**Task description:**
Nothing in the data may change. Copy all of it exactly.

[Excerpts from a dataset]
+ + + + +

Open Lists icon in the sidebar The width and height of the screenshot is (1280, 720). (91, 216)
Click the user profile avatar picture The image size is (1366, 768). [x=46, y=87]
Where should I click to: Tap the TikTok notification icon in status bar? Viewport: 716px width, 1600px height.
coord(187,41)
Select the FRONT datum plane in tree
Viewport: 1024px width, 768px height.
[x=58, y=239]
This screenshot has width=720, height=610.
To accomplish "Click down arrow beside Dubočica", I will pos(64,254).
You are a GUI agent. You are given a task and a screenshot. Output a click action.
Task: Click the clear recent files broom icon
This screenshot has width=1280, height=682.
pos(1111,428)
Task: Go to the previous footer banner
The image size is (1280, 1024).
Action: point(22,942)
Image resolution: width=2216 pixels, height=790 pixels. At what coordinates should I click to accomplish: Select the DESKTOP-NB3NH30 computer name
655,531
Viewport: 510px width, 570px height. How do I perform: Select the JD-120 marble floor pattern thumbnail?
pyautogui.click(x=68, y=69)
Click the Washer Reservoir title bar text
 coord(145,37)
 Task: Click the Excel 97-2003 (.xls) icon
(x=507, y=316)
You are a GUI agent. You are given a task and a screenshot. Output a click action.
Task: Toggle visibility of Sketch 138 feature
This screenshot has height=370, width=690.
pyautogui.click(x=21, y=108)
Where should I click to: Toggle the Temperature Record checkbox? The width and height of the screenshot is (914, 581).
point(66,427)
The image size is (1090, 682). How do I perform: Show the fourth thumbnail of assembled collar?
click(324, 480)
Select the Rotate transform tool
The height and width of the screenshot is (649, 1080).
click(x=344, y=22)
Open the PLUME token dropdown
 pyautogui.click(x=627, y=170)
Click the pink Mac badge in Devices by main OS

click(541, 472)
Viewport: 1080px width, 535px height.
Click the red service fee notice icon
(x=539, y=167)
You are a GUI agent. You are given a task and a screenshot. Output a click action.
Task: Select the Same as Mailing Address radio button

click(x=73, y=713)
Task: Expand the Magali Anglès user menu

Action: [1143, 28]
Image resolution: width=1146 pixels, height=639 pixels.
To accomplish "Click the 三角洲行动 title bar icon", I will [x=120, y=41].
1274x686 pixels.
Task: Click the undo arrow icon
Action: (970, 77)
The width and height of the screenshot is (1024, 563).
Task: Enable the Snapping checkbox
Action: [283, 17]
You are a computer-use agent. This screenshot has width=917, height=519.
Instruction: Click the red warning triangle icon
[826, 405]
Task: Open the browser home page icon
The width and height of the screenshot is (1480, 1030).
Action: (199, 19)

+ + + + +

**Response to this task:**
Open Lists icon in the sidebar The width and height of the screenshot is (1280, 720). (91, 216)
Click the user profile avatar picture The image size is (1366, 768). [x=46, y=87]
Where should I click to: Tap the TikTok notification icon in status bar? Viewport: 716px width, 1600px height.
coord(187,41)
Select the FRONT datum plane in tree
Viewport: 1024px width, 768px height.
[x=58, y=239]
This screenshot has width=720, height=610.
To accomplish "Click down arrow beside Dubočica", I will pos(64,254).
You are a GUI agent. You are given a task and a screenshot. Output a click action.
Task: Click the clear recent files broom icon
This screenshot has width=1280, height=682.
pos(1111,428)
Task: Go to the previous footer banner
The image size is (1280, 1024).
Action: point(22,942)
Image resolution: width=2216 pixels, height=790 pixels. At what coordinates should I click to accomplish: Select the DESKTOP-NB3NH30 computer name
655,531
Viewport: 510px width, 570px height. How do I perform: Select the JD-120 marble floor pattern thumbnail?
pyautogui.click(x=68, y=69)
Click the Washer Reservoir title bar text
 coord(145,37)
 Task: Click the Excel 97-2003 (.xls) icon
(x=507, y=316)
You are a GUI agent. You are given a task and a screenshot. Output a click action.
Task: Toggle visibility of Sketch 138 feature
This screenshot has height=370, width=690.
pyautogui.click(x=21, y=108)
Where should I click to: Toggle the Temperature Record checkbox? The width and height of the screenshot is (914, 581).
point(66,427)
The image size is (1090, 682). How do I perform: Show the fourth thumbnail of assembled collar?
click(324, 480)
Select the Rotate transform tool
The height and width of the screenshot is (649, 1080).
click(x=344, y=22)
Open the PLUME token dropdown
 pyautogui.click(x=627, y=170)
Click the pink Mac badge in Devices by main OS

click(541, 472)
Viewport: 1080px width, 535px height.
Click the red service fee notice icon
(x=539, y=167)
You are a GUI agent. You are given a task and a screenshot. Output a click action.
Task: Select the Same as Mailing Address radio button

click(x=73, y=713)
Task: Expand the Magali Anglès user menu

Action: [1143, 28]
Image resolution: width=1146 pixels, height=639 pixels.
To accomplish "Click the 三角洲行动 title bar icon", I will [x=120, y=41].
1274x686 pixels.
Task: Click the undo arrow icon
Action: (970, 77)
The width and height of the screenshot is (1024, 563).
Task: Enable the Snapping checkbox
Action: [283, 17]
You are a computer-use agent. This screenshot has width=917, height=519.
Instruction: Click the red warning triangle icon
[826, 405]
Task: Open the browser home page icon
The width and height of the screenshot is (1480, 1030).
Action: (199, 19)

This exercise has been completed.